In this heartbreaking exchange, Leo is explaining to Stargirl why in order for them to stay together, she must change. He doesn't understand that if she does change, they still won't be together because she will not be herself anymore. He'll be dating someone entirely new, and someone profoundly less awesome. Or maybe he does understand, and is too immature to care.

Leo Borlock

Quote 9

And each night I thought of her as the moon came through my window. I could have lowered my shade to make it darker and easier to sleep, but I never did. In that moonlit hour, I acquired a sense of the otherness of things. I like the feeling the moonlight gave me, as if it wasn't the opposite of day, but its underside, its private side, when the fabulous purred on my snow-white sheet like some dark cat come in from the desert.
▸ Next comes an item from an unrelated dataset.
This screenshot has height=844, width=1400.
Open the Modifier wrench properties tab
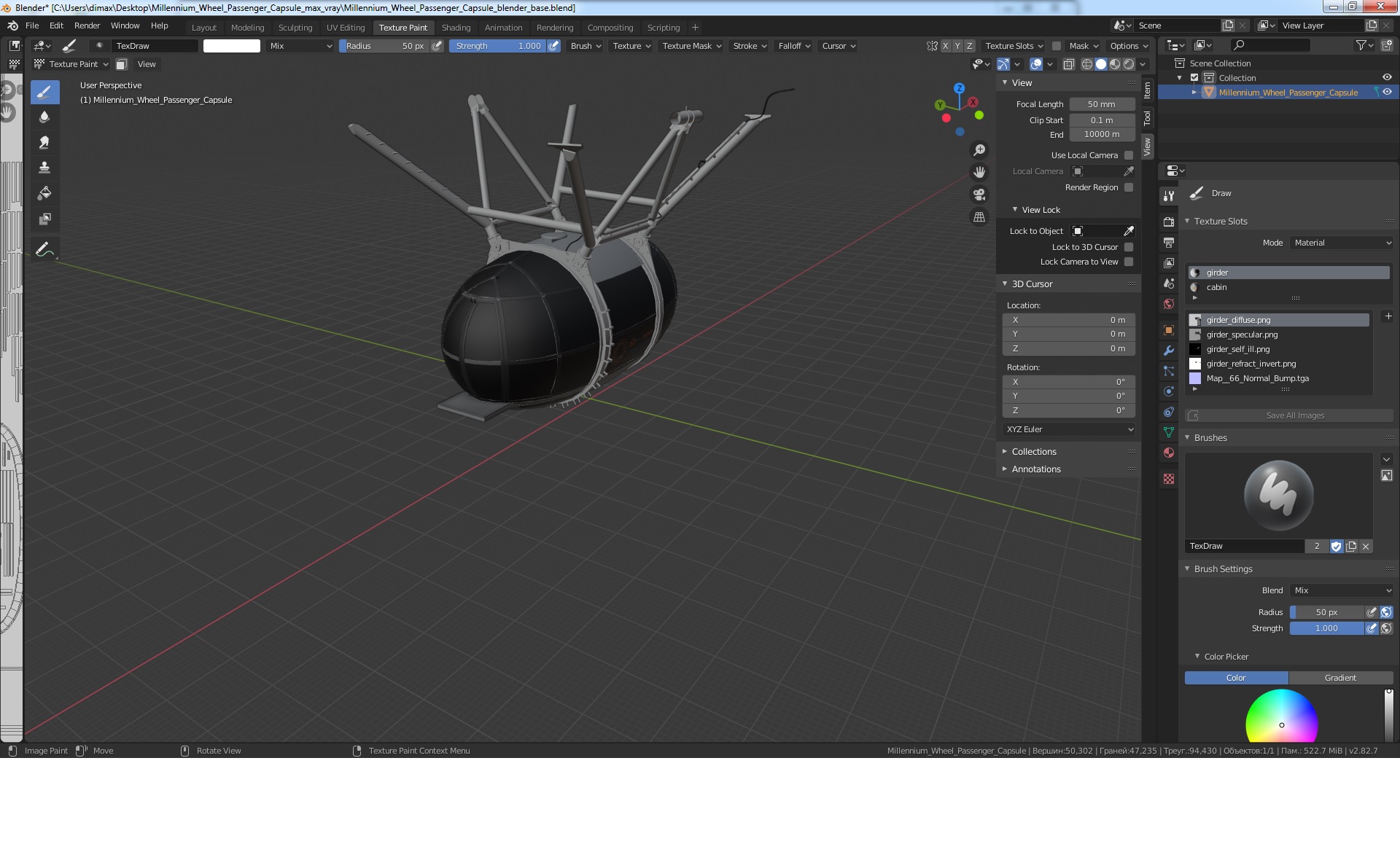tap(1169, 351)
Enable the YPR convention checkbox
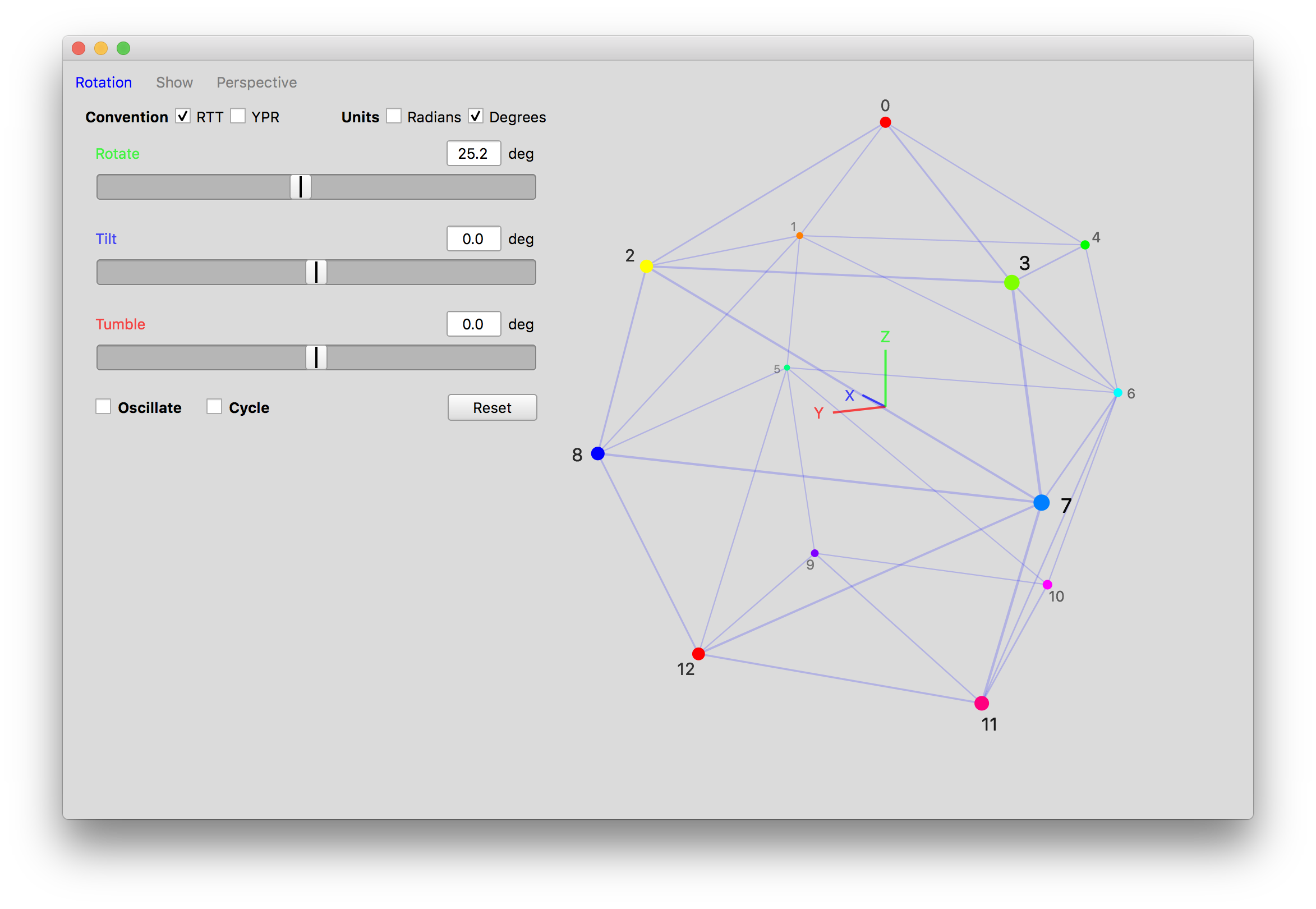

It was during one of these nightmoon times that it came to me that Hillari Kimble was wrong. Stargirl was real (2.41-42).

When Leo lets the moonlight into his window, he gains insights into the world around him. He feels connected, and he acquires wisdom. Thanks, nature! This occurs several times in the novel, so feel free to look for more examples of when he lets nature into his life. When he does so, does he seem improved as a person? What about when he shuts nature out of his life?